Артём проснулся, задыхаясь. Горло сжато, сердце колотилось о рёбра. Третий день подряд.
Сон был одним и тем же, но без начала и конца — как обрывок плёнки, застрявшей в проекторе.
Он стоял посреди абсолютно пустого пространства. Не тёмного и не светлого. Просто... отсутствующего. Под ногами не было пола, над головой — неба.
Впереди — Анна. Она шла от него, не оборачиваясь, в своём осеннем пальто. Он звал её — голоса не было. Он пытался бежать — ноги вязли в невидимой тягучей тяжести.
И тогда из ничего начинали проступать предметы. Как всплывающие пятна на плёнке. Старый железнодорожный жетон завис в воздухе. Его часы тикали с диким, ускоренным эхом. Со всех сторон на него смотрели глаза — не глаза людей, а глаза с картин: плоские, масляные, бездушные.
Анна оборачивалась. Её лицо — это фотография, которая медленно намокала и расползалась, обнажая что-то тёмное и пульсирующее внутри. Она говорила, но голос доносился из его собственных карманов, из складок одежды:
«Ты всегда опаздываешь. Ты смотришь не туда.»
И он просыпался.
Лежал, уставившись в потолок. Шесть утра. «Чёрт… Наверное, всё из-за этих последних месяцев. Из-за того, как мы отдаляемся. Она не выходит из головы — даже во сне преследует».
Он потянулся к тумбочке, где лежали часы Артема — подарок отца. Стрелки показывали 6:47. Ещё рано, но спать больше не хотелось.
Встав, он потянулся. Кости хрустнули с тоскливым однообразием. «Надо отвлечься. Работа, архив — там хотя бы всё логично».
Струйки солнечного света, резали полумрак квартиры, упираясь в башни из папок и книг. Артём щурился, разбирая очередную стопку бумаг. Архивный прах щекотал ноздри, пах историей, забвением и чьими-то давно истлевшими жизнями. Он был в своей стихии — мире, который можно упорядочить, разложить по полочкам, понять.

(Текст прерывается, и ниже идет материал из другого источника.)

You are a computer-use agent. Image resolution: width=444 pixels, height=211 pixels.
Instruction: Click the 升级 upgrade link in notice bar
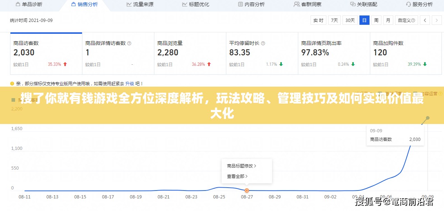[130, 83]
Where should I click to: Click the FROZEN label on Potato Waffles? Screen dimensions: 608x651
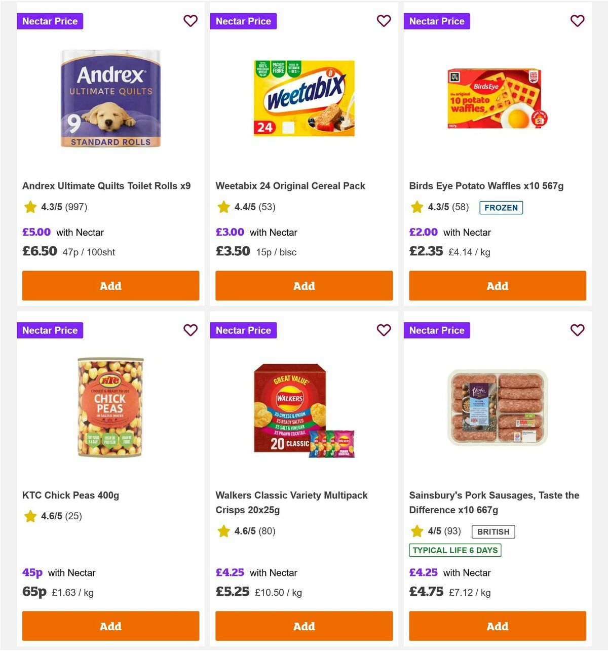(x=501, y=207)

Его пальцы наткнулись на тонкую папку из грубого картона. «Отчёт о феномене спонтанной синхронизации городских хронометров. 1978». Внутри — несколько листов с грифом «Совершенно секретно», испещрённых сухим канцеляритом. Он пробежался глазами по строчкам: «…на территории, прилегающей к площади Трёх вокзалов, 14 октября в 16:10 по московскому времени все без исключения механические и электронные часы…» Он фыркнул. Курьёз. Чья-то неудачная шутка или ошибка метролога. Отложил папку в сторону.
Встав из-за стола, он потянулся, кости хрустнули с тоскливым однообразием. По пути на кухню мельком глянул в зеркало в прихожей. И замер.
Его отражение не повторило движение.
Оно осталось стоять прямо, уставившись на негою. Не двигаясь. Не моргая.
Ледяной холодок прошёлся по позвоночнику. Артём рванулся к выключателю. Резкий свет врезался в глаза. Он снова посмотрел в зеркало. В нём отражался он сам — бледный, не выспавшийся, с расширенными зрачками. Лицо идиота, который дома пугается собственной тени.
«Переработал», — буркнул он себе под нос, заваривая кофе. Но дрожь в пальцах не унималась.
Он попытался позвонить Анне. Набрал номер, услышал долгие гудки. И вдруг — сквозь нарастающие помехи прорвался хриплый, чуждый голос, будто сотканный из пепла и статики.
«…там, где время уснуло…»
— Алло? Анна? — переспросил он, сжимая трубку.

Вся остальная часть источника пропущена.